To Prepare the Ingredients
- Cut ¼ head napa cabbage crosswise into 2-inch (5-cm) pieces. Cut the tough, thick rib pieces lengthwise in half or thirds.

- Cut off the stems of 3 shiitake mushrooms and thinly slice the caps.

- Cut 3 slices applewood smoked bacon into ½-inch (1.3-cm) strips.

To Stir-Fry
- Heat a large frying pan over medium-high heat. Add the bacon and stir-fry with a spatula.

- Stir-fry for 2–3 minutes until the bacon is lightly browned and the fat has rendered. If the pan looks dry, add up to 2 tsp neutral oil.Nami's Tip: I use a well-seasoned carbon steel pan.

- Add the thick rib pieces and sprinkle with ⅛ tsp kosher salt.

- Reduce the heat to medium-low. Stir, cover, and cook for 2 minutes.

- Open the lid and add the shiitake and tender, leafy napa cabbage pieces.

- Sprinkle with another ⅛ tsp kosher salt and stir.

- Cover and cook for 3–4 minutes until the napa cabbage ribs are crisp-tender.

#### MATERIAL PROVIDED:
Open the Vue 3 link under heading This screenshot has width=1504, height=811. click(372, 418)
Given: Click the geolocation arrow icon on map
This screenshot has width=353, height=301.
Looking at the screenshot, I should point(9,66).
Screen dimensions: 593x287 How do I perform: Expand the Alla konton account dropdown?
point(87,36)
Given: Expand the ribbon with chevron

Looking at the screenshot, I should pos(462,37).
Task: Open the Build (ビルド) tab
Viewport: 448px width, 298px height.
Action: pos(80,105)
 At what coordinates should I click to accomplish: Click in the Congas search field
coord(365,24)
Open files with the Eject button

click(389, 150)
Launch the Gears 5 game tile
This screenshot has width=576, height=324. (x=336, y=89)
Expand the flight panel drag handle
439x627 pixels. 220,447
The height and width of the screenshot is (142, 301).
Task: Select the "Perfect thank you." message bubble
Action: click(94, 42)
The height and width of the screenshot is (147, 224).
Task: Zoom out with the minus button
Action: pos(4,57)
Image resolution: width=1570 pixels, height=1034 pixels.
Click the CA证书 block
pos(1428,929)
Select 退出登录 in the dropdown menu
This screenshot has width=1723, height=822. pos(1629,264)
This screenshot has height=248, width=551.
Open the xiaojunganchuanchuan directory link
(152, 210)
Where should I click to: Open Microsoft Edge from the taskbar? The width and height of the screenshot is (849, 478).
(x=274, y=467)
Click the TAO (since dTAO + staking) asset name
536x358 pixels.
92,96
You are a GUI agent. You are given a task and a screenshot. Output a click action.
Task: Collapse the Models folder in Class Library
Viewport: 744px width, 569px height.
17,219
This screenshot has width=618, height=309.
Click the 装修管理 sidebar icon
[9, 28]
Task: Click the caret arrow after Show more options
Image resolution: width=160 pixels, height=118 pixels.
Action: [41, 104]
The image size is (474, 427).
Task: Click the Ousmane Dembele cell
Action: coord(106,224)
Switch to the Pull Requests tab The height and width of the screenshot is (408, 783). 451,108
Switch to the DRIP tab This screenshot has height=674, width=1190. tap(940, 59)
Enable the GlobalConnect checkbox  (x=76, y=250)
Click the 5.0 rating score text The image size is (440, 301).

#### TASK REQUIREMENTS:
**a)** Please copy the napa cabbage recipe word for word, beginning at the words "To Stir-Fry" and stopping after "carbon steel pan.".
**b)** In the napa cabbage recipe, how long is the bacon stir-fried before the cabbage ribs go in?
**c)** Carry on the napa cabbage recipe from its last step.

#### PER-TASK ANSWERS:
**a)**
To Stir-Fry
- Heat a large frying pan over medium-high heat. Add the bacon and stir-fry with a spatula.

- Stir-fry for 2–3 minutes until the bacon is lightly browned and the fat has rendered. If the pan looks dry, add up to 2 tsp neutral oil.Nami's Tip: I use a well-seasoned carbon steel pan.

**b)** 2–3 minutes, until the bacon is lightly browned and the fat has rendered.

**c)**
- If they are not tender, cover and cook for another 1–2 minutes.

- Season with ⅛ tsp freshly ground black pepper and 2 tsp soy sauce and stir.

To Serve
- Transfer to a large plate and sprinkle with freshly ground Japanese sansho pepper (optional).

To Store
- Keep the leftovers in an airtight container and refrigerate for up to 3 days or freeze for up to a month.
Notes
- Make it vegan. Replace the bacon with tofu or seitan.
- Swap the protein. Switch things up with shrimp instead of bacon. Sauté briefly before adding the cabbage.
- Make it gluten-free. Swap the soy sauce in my napa cabbage stir-fry for tamari soy sauce.